What you have to do: Copy exactly the lines of the records below, starting at the line that contains "Given: Click the Secret row label" and continuing through the last line, both included; omit any pictures.

━━━━━ Supplied data ━━━━━

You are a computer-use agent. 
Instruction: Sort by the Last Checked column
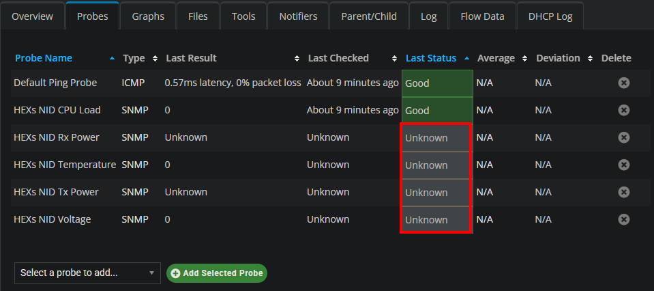click(x=338, y=58)
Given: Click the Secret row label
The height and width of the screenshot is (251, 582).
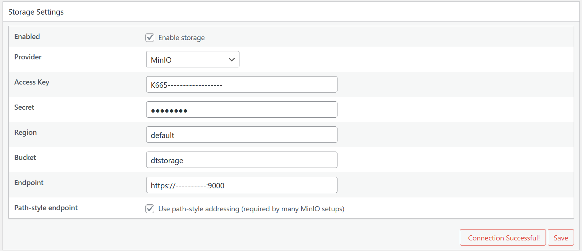Looking at the screenshot, I should tap(24, 107).
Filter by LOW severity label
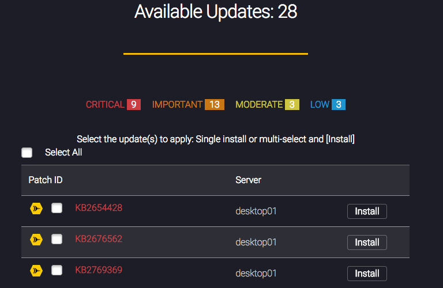443x288 pixels. click(320, 105)
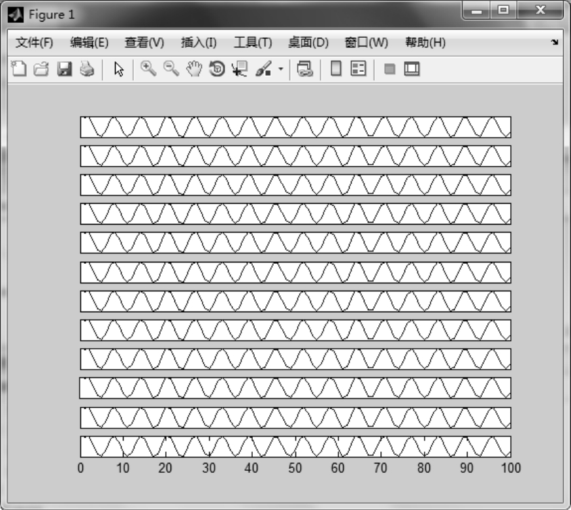Click the Link Plot toolbar button
This screenshot has height=510, width=571.
[305, 69]
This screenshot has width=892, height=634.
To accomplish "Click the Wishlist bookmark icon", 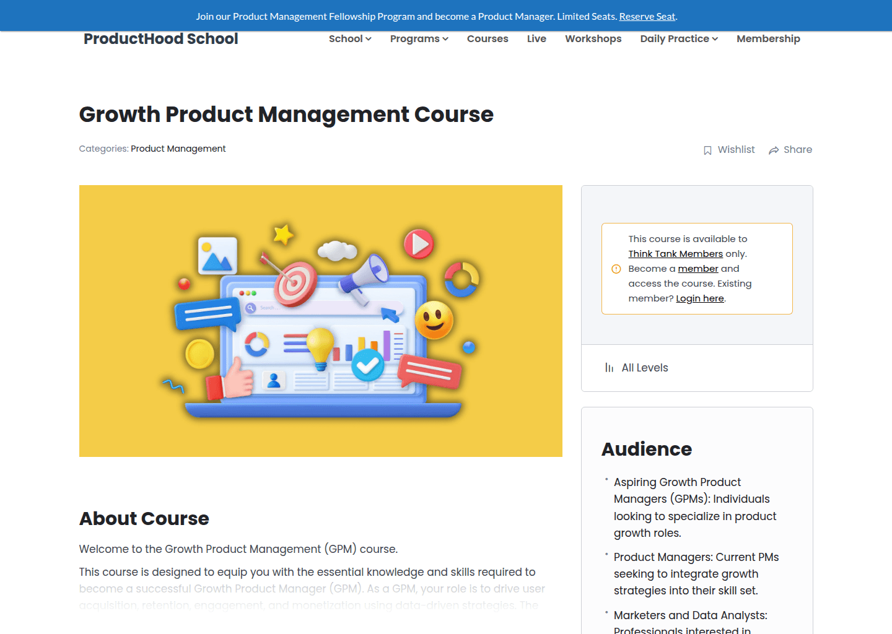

━━━━━

Written answer:
Given: Click the Secret row label
The height and width of the screenshot is (251, 582).
Looking at the screenshot, I should tap(24, 107).
Filter by LOW severity label
443x288 pixels. click(320, 105)
Click the Link Plot toolbar button
This screenshot has height=510, width=571.
[305, 69]
This screenshot has width=892, height=634.
To accomplish "Click the Wishlist bookmark icon", 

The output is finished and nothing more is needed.